Случившееся подкосило Виктора, он уволился с работы, слёг в постель и признался молодой супруге:

— Я никогда не любил тебя. И не люблю, брак с тобой заключил исключительно по велению матери, та хотела внуков. Но ты разрушила нашу с мамой жизнь, я никогда тебе этого не прощу.

Слова били по-живому, но девушка рассудила, что не бросит мужа.

Шло время, лучше не становилось. Дудников отказывался выбираться из постели, он пил только воду, почти ничего не ел.

Дело было в том, что у него обострилась язвенная болезнь.

Исчез аппетит, навалилась апатия, а вскоре Дудников совсем перестал вставать, он жаловался, что обессилел от недостатка питания и витаминов.

А потом оказалось, что он подал на развод, Дудниковых развели.

София пролила немало слез.

Она пыталась обнять Виктора, поцеловать, но Дудников отмахивался и шептал, что как только поправится, то выгонит её прочь. И что она сломала ему жизнь.

***

София не могла позволить себе уйти от мужа по той простой причине, что ей было некуда идти.

Мать, которая с удовольствием выдала её замуж рано, чуть ли не со школьной скамьи, оставшись одна, тут-же озаботилась личной жизнью и уехала к какому-то вдовцу, с которым давно собиралась сойтись.

Он жил далеко, где-то у Черного моря. У них все хорошо сложилось, мать вышла замуж и вернулась ненадолго домой для того, чтобы по-быстрому продать дом.

Выручив за него небольшие деньги, мать легкомысленно уехала к жениху,

оставив собственную дочь без угла, куда Софья могла бы вернуться в случае развода.

Вот так девушка оказалась в ловушке обстоятельств.

***

Настал день, когда все продукты в доме закончились. София выскребла из шкафчика последние запасы круп, отварила последнее яйцо, добытое из-под курицы-несушки и принялась кормить Виктора жидкой кашей и желтком, протертым в пюре.

Да, так распорядилась жизнь, София могла бы сейчас кормить с ложечки малыша (которого она родила бы уже давно, если бы не тягала тяжелые ведра с водой в огород, и не перекладывала поленницу в-одиночку), но ей пришлось угождать бывшему муженьку, который не ставил её ни в грош.

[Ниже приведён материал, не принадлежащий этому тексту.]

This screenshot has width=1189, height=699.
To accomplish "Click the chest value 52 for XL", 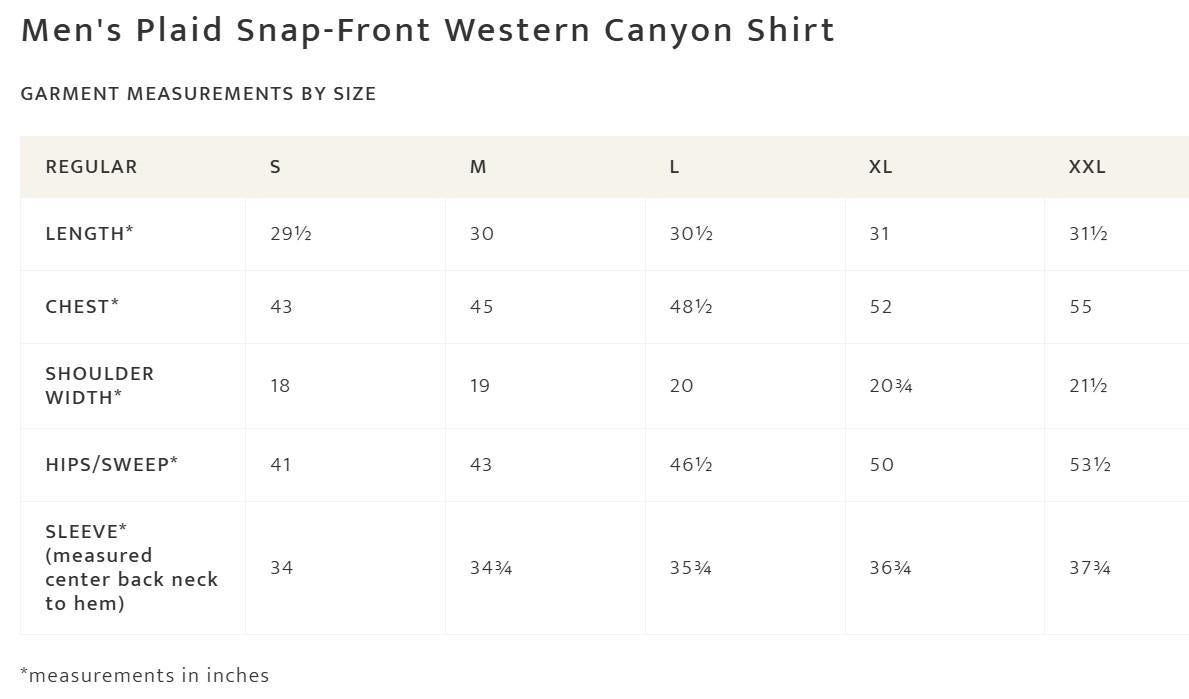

— Я уйду ненадолго, приехала ярмарка из соседнего села. Попробую продать курицу, или обменять её на продукты.

Виктор, уставившийся стеклянными глазами в потолок, сглотнул кадык и поинтересовался:

— Зачем её продавать? Свари из неё бульон. Надоели эти каши, хочется бульона нормального попить.

София принялась теребить край своего шелкового платья. Это был её единственный наряд, в котором она отгуляла выпускной, потом вышла в нём-же замуж и теперь, надевала в жаркие дни, ничего другого попросту не было.

— Ты же знаешь, у меня не поднимется рука… Я выменяю её, или продам. Можно было бы и соседям отнести, как предыдущих кур, но мне думается, что Пеструшка будет прибегать ко мне. Слишком уж она привязалась ко мне.

— «Пеструшка» — презрительно протянул Виктор, — ты что, каждой курице кличку дала? До чего же глупая женщина, впрочем, что хорошего от тебя ожидать…

София закусила губу и опустила глаза.

— Говоришь, на ярмарку пойдешь? — немного оживился муж, — а захвати-ка парочку моих картин и статуэток. Вдруг купит кто?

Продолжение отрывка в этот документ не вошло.